Collien Fernandes bricht ihr Schweigen nach digitaler Gewalt und Deepfake-Missbrauch
Enrico HerrmannCollien Fernandes bricht ihr Schweigen nach digitaler Gewalt und Deepfake-Missbrauch
Schauspielerin Collien Fernandes hat sich zu Wort gemeldet, nachdem sie Opfer digitaler Gewalt wurde – nach der Erstellung gefälschter Profile unter ihrem Namen. Auf diesen Profilen wurden ihre Fotos, Videos und sogar erotische Geschichten veröffentlicht, die den Anschein erweckten, als stamme das Material von ihr selbst.
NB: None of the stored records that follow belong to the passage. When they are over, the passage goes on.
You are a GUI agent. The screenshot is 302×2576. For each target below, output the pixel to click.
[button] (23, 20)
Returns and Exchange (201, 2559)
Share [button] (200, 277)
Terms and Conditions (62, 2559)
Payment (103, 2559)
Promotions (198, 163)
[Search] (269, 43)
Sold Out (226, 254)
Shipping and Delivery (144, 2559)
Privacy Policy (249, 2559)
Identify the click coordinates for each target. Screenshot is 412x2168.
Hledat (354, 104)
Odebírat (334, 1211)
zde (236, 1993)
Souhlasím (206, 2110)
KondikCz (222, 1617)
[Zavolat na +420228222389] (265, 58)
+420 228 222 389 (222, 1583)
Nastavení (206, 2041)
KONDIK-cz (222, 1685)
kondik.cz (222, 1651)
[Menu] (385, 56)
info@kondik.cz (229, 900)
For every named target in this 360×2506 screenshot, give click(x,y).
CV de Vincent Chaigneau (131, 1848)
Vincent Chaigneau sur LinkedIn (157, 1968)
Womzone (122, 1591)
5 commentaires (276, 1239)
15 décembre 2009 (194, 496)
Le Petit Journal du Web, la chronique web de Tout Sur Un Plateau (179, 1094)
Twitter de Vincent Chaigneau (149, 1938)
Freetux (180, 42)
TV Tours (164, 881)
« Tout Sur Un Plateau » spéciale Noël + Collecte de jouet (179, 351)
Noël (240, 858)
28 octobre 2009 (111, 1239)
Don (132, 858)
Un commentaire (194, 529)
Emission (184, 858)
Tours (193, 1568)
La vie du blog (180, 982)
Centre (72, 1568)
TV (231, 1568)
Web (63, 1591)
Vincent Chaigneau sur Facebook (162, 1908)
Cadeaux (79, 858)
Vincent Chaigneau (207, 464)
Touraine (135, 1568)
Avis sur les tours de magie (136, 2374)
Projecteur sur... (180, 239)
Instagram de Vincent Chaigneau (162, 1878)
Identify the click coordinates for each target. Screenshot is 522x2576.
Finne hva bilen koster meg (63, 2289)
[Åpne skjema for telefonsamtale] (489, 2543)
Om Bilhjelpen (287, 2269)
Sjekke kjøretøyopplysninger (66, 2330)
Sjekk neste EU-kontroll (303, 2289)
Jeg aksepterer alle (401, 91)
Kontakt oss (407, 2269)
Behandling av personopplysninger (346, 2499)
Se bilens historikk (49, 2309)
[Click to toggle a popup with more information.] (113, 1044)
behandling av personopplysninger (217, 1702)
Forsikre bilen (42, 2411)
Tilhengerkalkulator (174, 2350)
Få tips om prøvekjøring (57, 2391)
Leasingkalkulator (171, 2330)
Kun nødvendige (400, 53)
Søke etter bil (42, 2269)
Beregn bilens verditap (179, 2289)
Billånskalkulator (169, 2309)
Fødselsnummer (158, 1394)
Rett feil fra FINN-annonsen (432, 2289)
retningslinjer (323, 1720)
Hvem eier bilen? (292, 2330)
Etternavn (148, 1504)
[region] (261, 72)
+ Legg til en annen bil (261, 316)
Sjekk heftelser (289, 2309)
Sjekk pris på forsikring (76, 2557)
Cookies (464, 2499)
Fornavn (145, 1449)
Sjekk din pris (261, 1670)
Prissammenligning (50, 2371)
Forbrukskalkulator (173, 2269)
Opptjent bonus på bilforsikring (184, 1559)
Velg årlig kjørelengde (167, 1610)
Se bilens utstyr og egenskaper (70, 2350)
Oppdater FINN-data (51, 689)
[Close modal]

Der Fall hat eine breitere Debatte darüber ausgelöst, wie Deutschland mit Online-Missbrauch umgeht.
Fernandes berichtete, dass unter den gefälschten Inhalten auch Deepfakes zu finden waren – KI-generierte Videos, in denen ihr Gesicht auf den Körper einer anderen Person montiert wurde. Sie betonte, dass digitale Gewalt kein Problem sei, das nur Prominente betreffe, sondern jede Frau treffen könne.
In einer Diskussion mit der Journalistin Caren Miosga und Justizministerin Stefanie Hubig wurde der Bedarf an schnellerer Unterstützung für Betroffene hervorgehoben. Miosga bezeichnete digitale Gewalt als systemisches Problem, bei dem die Zuständigkeiten zwischen sozialen Medien, Polizei und Gerichten oft unklar seien. Sie forderte klare rechtliche Regelungen, bessere Schulungen für die Strafverfolgungsbehörden und Präventionsprogramme an Schulen.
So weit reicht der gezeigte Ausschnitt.